Por Carroll Rios de Rodríguez | [email protected]

Enviado para publicación a ContraPoder

Esperábamos construir un Estado de Derecho con ayuda de la CICIG, pero no logramos el objetivo, según el Índice de Estado de Derecho.

Quizás era iluso pensar que un organismo internacional, al cual erguimos como juez de jueces, y al cual entregamos un cheque en blanco, se ocupara con instaurar un Estado de Derecho duradero en el país. Estado de Derecho no es sinónimo de perseguir selectivamente a políticos, civiles y empresarios. No es activismo jurídico. No consiste en aprobar mil y una leyes e intentar hacerlas valer. No es un modelo, ni una ideología, ni una solución que proclama vencedores y derrotados. No se enfoca exclusivamente en la corrupción ni en la violencia, aunque ciertamente sirve de antídoto a estos dos males. No abona a estrategias políticas enfundadas en aparente legalidad. Estado de Derecho es algo más profundo y toral, que pasa por una reforma concienzuda de nuestro sistema de justicia, y que los guatemaltecos debemos acometer a la mayor brevedad.

Primero que nada, ¿qué sí es Estado de Derecho? Para ir aterrizando el concepto, sirve el marco aportado por el World Justice Project a través de su Índice de Estado de Derecho. Es deplorable la calificación de Guatemala. Se nos evalúa con una escala de 0 al 1, siendo 1 el punteo más alto, en ocho aspectos:  claros límites a los poderes del gobierno (0.54), ausencia de corrupción (0.35), orden y seguridad (0.49), garantías a los derechos fundamentales (0.55), apertura del gobierno (0.58), cumplimiento de las regulaciones (0.35), acceso a la justicia civil (0.35) y sistema de justicia criminal efectivo (0.30). En criminalidad, Guatemala ocupa la casilla 104 de los 113 países medidos. El gobierno no rinde cuentas. No se suele sancionar a las autoridades por violar la ley, y los poderes del Ejecutivo no son efectivamente limitados por los otros poderes del Estado o instancias no-gubernamentales.

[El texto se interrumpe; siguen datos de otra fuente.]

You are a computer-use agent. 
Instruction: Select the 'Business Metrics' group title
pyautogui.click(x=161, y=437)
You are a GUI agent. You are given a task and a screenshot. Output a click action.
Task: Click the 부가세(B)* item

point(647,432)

Luego de años de contar con la CICIG en el país, nuestros indicadores bajaron en vez de mejorar. La percepción de corrupción se incrementó. El acceso a la justicia civil y criminal también ha empeorado desde el 2011, lo cual quiere decir que los guatemaltecos no somos servidos justicia pronta, imparcial y certera. De todos los organismos evaluados, el Legislativo es el que peor calificación recibe en términos de corrupción, pero también son altos los niveles en el organismo judicial y en el ejecutivo, incluyendo las fuerzas de seguridad encargadas de perseguir actos criminales. Se aduce que dicha corrupción, los procedimientos engorrosos, la ignorancia y barreras de idioma constituyen trabas a la justicia civil. El sistema penitenciario falla. Seguimos la tendencia latinoamericana hacia los contrastes:  a pesar de avances en garantías personales y apertura política, la corrupción y la percepción de impunidad nos hunden.

El citado índice es perfectible, pero es un esfuerzo académicamente serio. Las grandes dimensiones del Estado de Derecho se desagregan en 52 sub-factores para formar más de 400 variables. La información se recaba entre el público en general (1,000 encuestados por país) y expertos locales.

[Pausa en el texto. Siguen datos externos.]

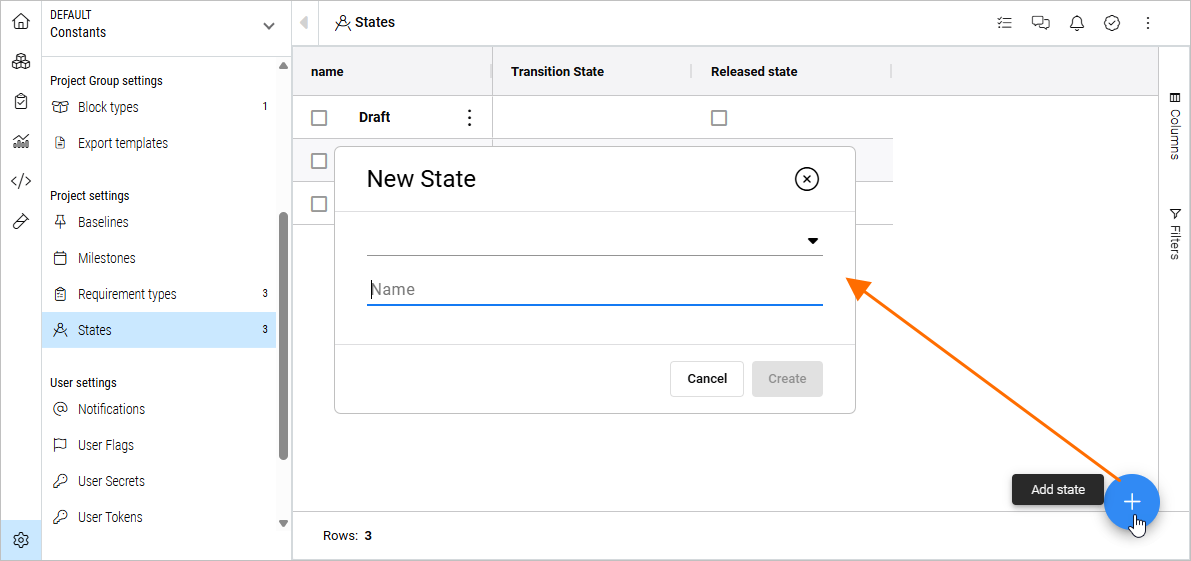Expand the dropdown in New State dialog

[x=813, y=241]
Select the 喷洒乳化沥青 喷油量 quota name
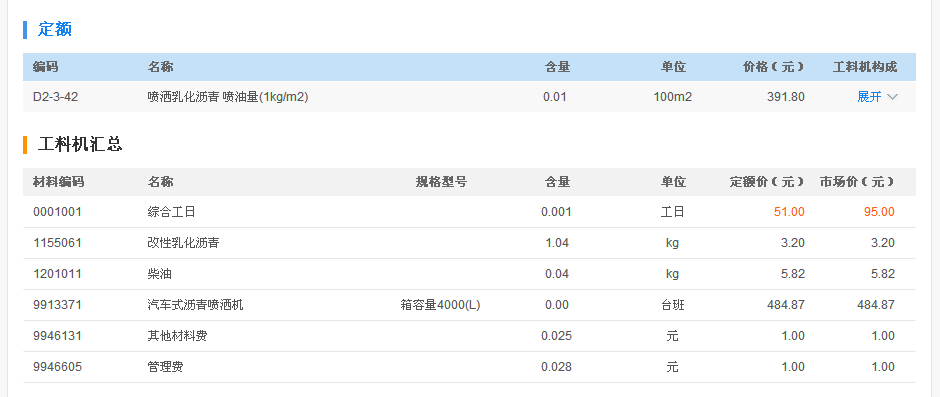 (x=228, y=97)
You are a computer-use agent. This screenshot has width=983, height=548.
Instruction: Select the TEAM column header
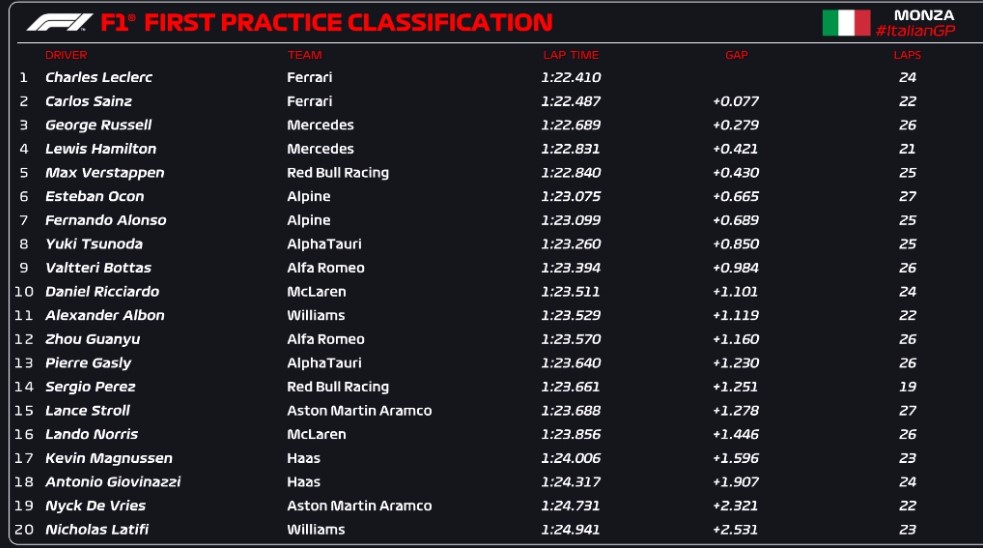[305, 55]
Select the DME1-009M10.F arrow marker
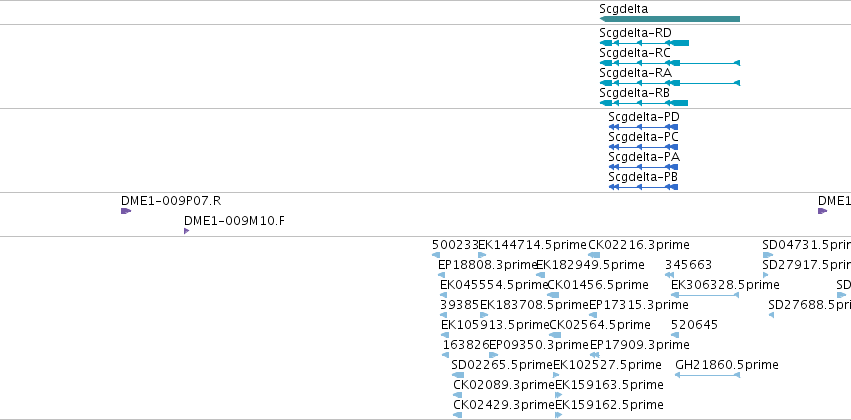 (187, 231)
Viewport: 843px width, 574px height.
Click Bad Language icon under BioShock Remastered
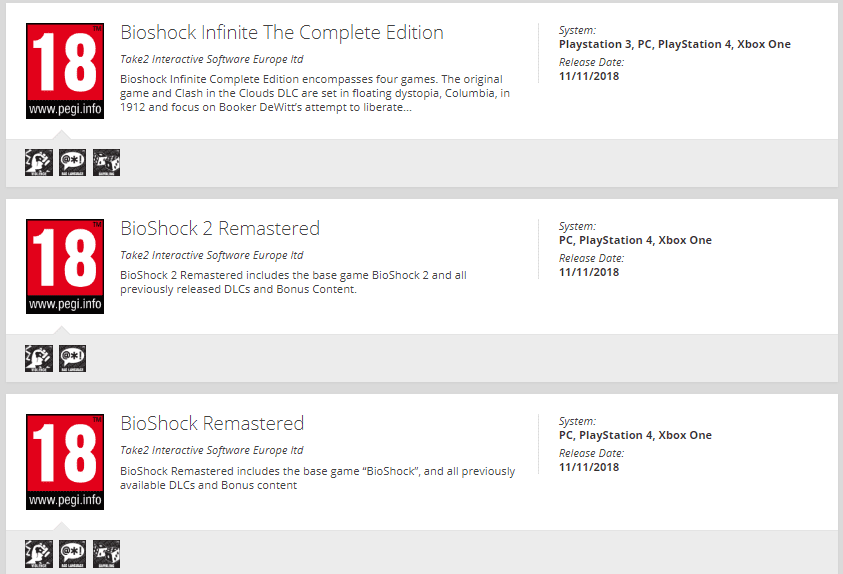(x=73, y=553)
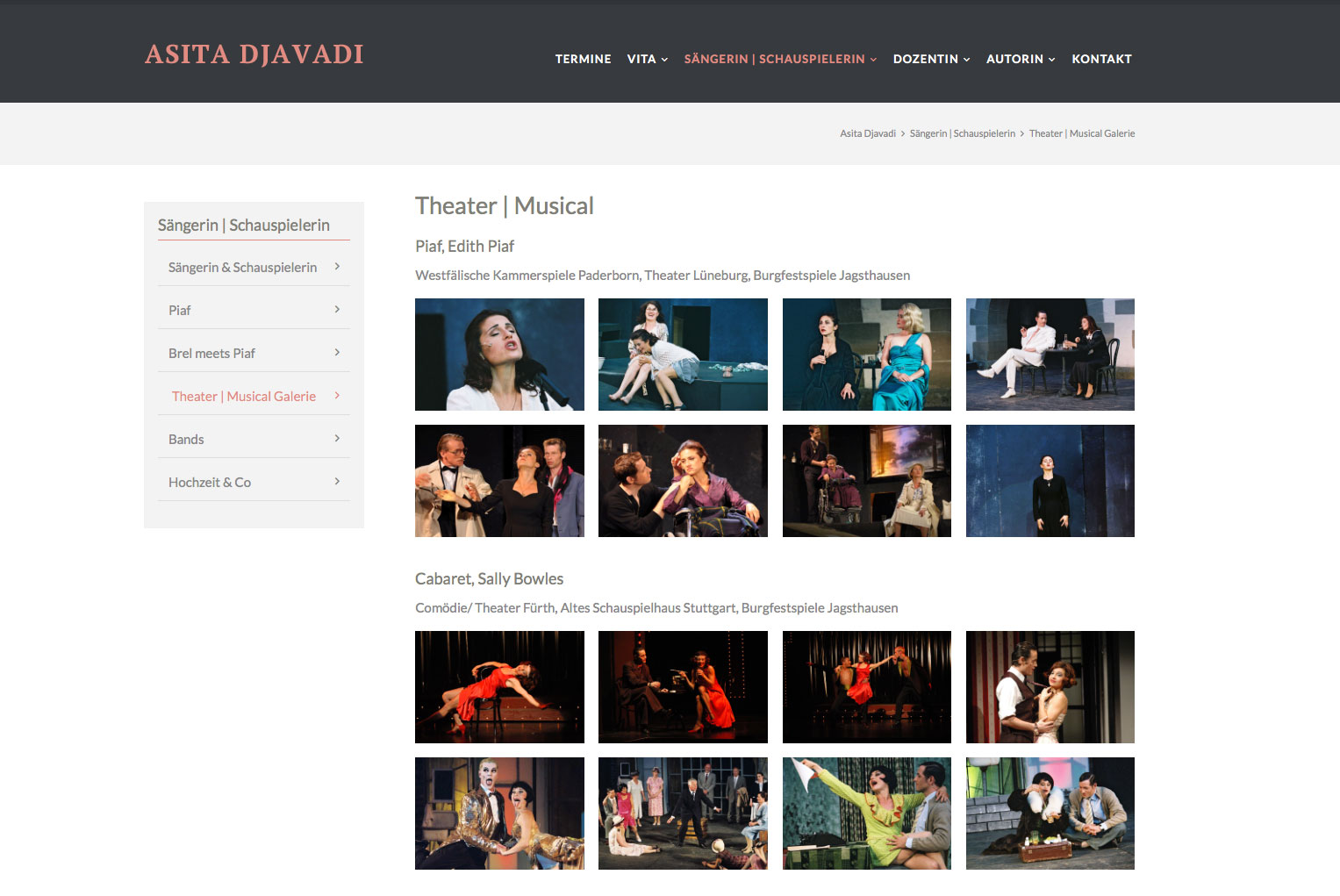Expand the Dozentin dropdown menu
The image size is (1340, 896).
pyautogui.click(x=931, y=59)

Una contribución del índice es que dibuja la meta, siguiendo la amplia directriz de Aristóteles, quien intuyó que «el único estado estable es aquel en el cual todos los hombres son iguales ante la Ley». Guatemala vivirá en un Estado de Derecho cuando las mismas leyes rijan sobre todos los ciudadanos sin excepción, incluyendo a las autoridades, y cuando nuestros derechos fundamentales sean protegidos por reglas claras, conocidas, estables y justas. Además, serán eficientes, accesibles y justos los procesos para aprobar, ejecutar y hacer valer las leyes. Todos los actores involucrados en el sistema de justicia nos brindarán un eficiente y certero acceso a la justicia.